Arguments that single events, even seemingly trivial events, can lead to dramatic changes in historical outcomes are sometimes referred to as "butterfly effects." In other words, a very modest change in the parameters of a system can radically alter the outcome. Although used as a metaphor and not necessarily meant to describe reality, the butterfly effect says that a butterfly, flapping its wings in, say, China, can, as a result of initializing tiny changes in environmental conditions, produce a tornado in Kansas. While perhaps not literally true, it captures the basic idea that small changes in the conditions of some system (in our case, some historical period) can produce major differences in outcomes.
A variation in this theme is that some alteration of a system may not necessarily produce immediate or at least visible changes, but may lead to a very gradual series of alterations that plays out over many years, or even centuries. In this scenario, as events accumulate, restoring the original timeline becomes more difficult, if not impossible.
However, there is a third possibility, which suggests that a particular event, or the presence or absence of some important historical figure (as defined by historians and others), in the end, makes no difference to historical outcomes. This suggests that there may be broad forces at work - cultural, economic, or political - that can overwhelm the importance of individuals or even of particular events. This approach to alternative history is troubling to many because it suggests a historical determinism trivializing the role of the individual. Paths Not Taken does not explicitly endorse or reject any of these approaches, and all of them have been used to some extent in this book.
We like to believe that, for example, had President John Kennedy not been assassinated, the history of the 1960s and 1970s might have been less tumultuous. Would the Vietnam War have taken place at all or, at a minimum, would it have unfolded as it did? Would the civil unrest that we witnessed in the cities during the 1960s, such as the riots in Watts in South Los Angeles, the Detroit riots in 1967, and the outbreak of violence following the assassination of Dr. Martin Luther King, Jr. in April 1968, have taken place? For that matter, in an alternative history in which Kennedy had lived, could Dr. Martin Luther King, Jr. also have survived, avoiding assassination by James Earl Ray?
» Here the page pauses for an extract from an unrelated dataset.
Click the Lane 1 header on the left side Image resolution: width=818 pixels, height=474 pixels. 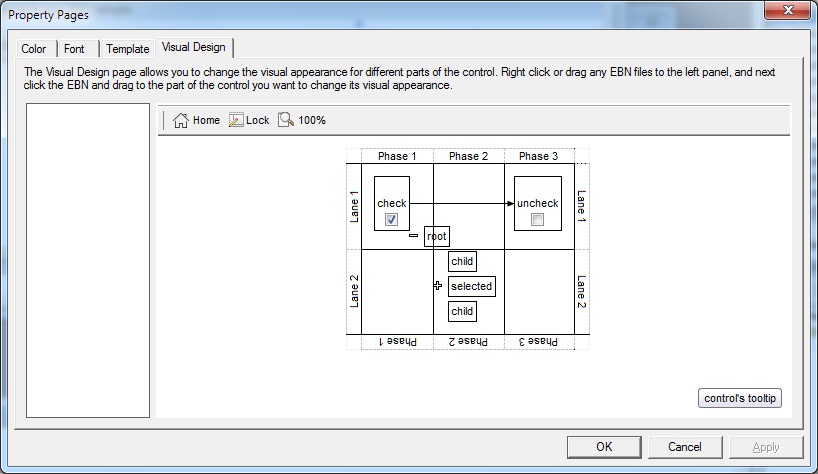[x=354, y=206]
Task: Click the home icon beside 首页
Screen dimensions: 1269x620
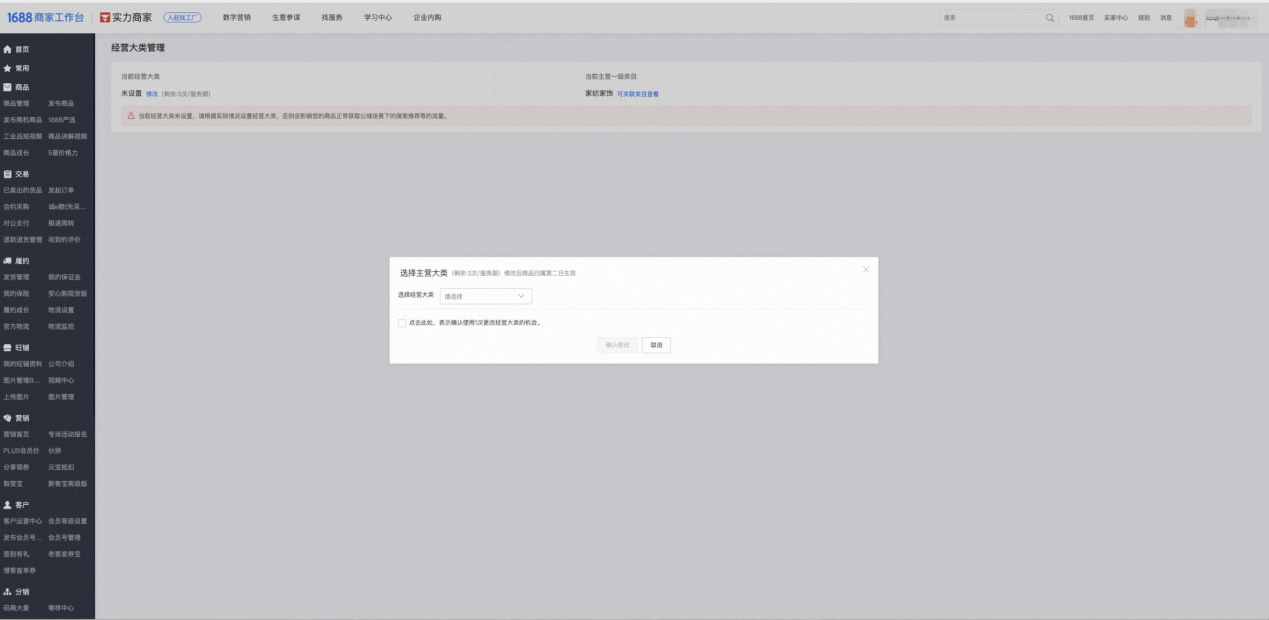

Many others, including eminent historians, have used this approach to examine key historical events and their consequences. Our approach to alternative history focuses on critical events, and emphasizes the important political, cultural, and economic alternative histories that ensue by altering one or more of the events that did, in fact, occur. We do not try to develop a narrative or spend time with character development, nor attempt to imbue Paths Not Taken with fully developed fictional characters and complex motives, and uses these figures in the most sparing way to set up an alternative historical event. We are examining twenty-nine alternative histories, and accordingly, our chapters are relatively short and compact, allowing the reader to better discriminate among topics.
Paths Not Taken reinforces the point that counterfactual and alternative history can be a significant intellectual resource.